OYSTERHOOD is reclusiveness or solitude, or an overwhelming desire to stay at home.
A bad night. Woke up sometime after midnight and just could not go back to sleep. So, the Ladies and I migrated to the couch in front of the TV and made ourselves as warm and comfortable as possible (but only two of us succeeded…) until sleep did return sometime in the early hours. I was back awake by six, though. Returned to bed for some coffee- and catpulmonary resuscitation.
I couldn’t really open my eyes for a long time and listened to the radio. I was tired and depressed (probably because of the tiredness, but also in general). It is strange how I can get excited about being out there in the world, but being there also means being constantly confronted with the fact that we live in a pandemic. When I am alone at home with the Cats, I often forget about it. Here in our happy, safe bubble, life mostly feels ordinary – ordinary and simple. Outside the home, everything reminds us that we have a pandemic raging all around.
Eventually, I opened my eyes and read another manuscript submitted to Karavan Press, because the author needed feedback as soon as possible for a very specific reason. After the reading, it was time to shower, get dressed and go for a walk close to home to dry my hair. The day was beautiful, but there were only a few people out walking or exercising.

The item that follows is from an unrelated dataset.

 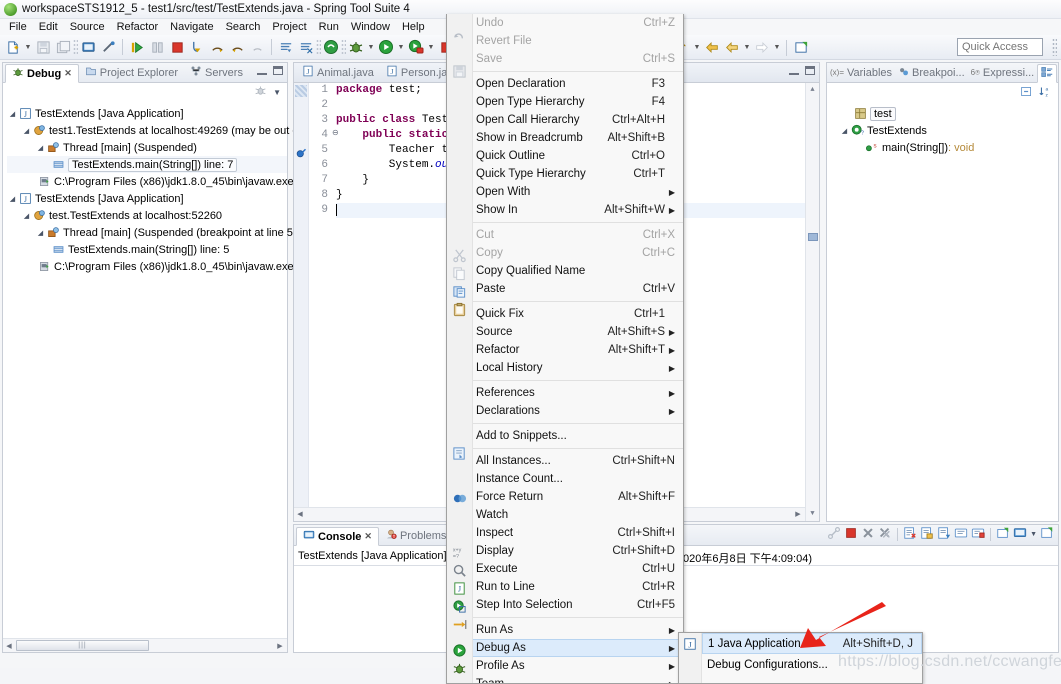 I want to click on menu-project: Project, so click(x=289, y=27).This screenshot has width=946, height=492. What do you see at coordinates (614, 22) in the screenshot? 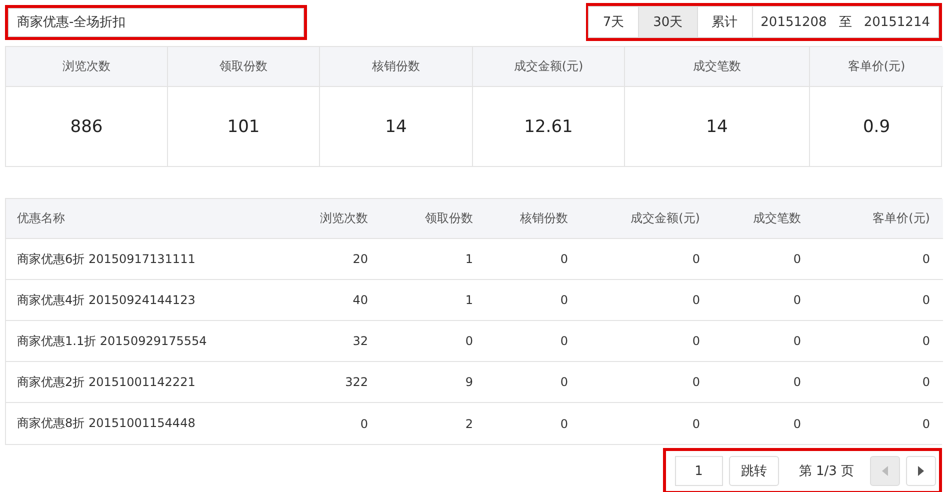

The rest of the afternoon was devoted to admin, emails and one wonderful phone call. I usually find talking to strangers on the phone torture, but this time there was a fantastic literary initiative to be discussed and I gladly assisted.
Good news from my friend whose husband is in a hospital. Small steps in the right direction and a small sigh of relief.
Steroids are getting great PR and bringing hope.
The Premier League is back tonight. I will have to declare my colours soon. There are certain expectations of me to turn all devilish red and, in principle, I am definitely considering, but it is hard to switch one’s loyalty in things like these, so I have to choose wisely.
And then: the President will be doing his “Fellow South Africans” thing again later tonight. But do I want to hear about “advanced level three”? Allowing such close personal contact will probably only “advance” the pandemic. I would LOVE to see my beautician again – my skin is suffering (badly), but… I will find another way of supporting her business. I think I need to order a DIY kit! The lovely things I got from her at the beginning of the lockdown have kept me going so far, but they are everyday basics. A more serious intervention is needed, me thinks.
According to these two experts I happen to know, Covid-19, in an advanced stage of the infection, can really damage your brain functions. When I think of what this could potentially mean for creativity, I shrivel inside.
Imagine a life when, as a writer, you can no longer be creative or smell and taste coffee. Pure hell, and not the pretty one I imagine for myself for when the time comes to go in, hopefully, very old age. Not at forty-three because of a @#$%& pandemic.
Glinka ready for her catssistant duties.
Be kind to yourself. Be kind to others. Stay at home.
“Physical distancing remains one of the key strategies to curb this pandemic.”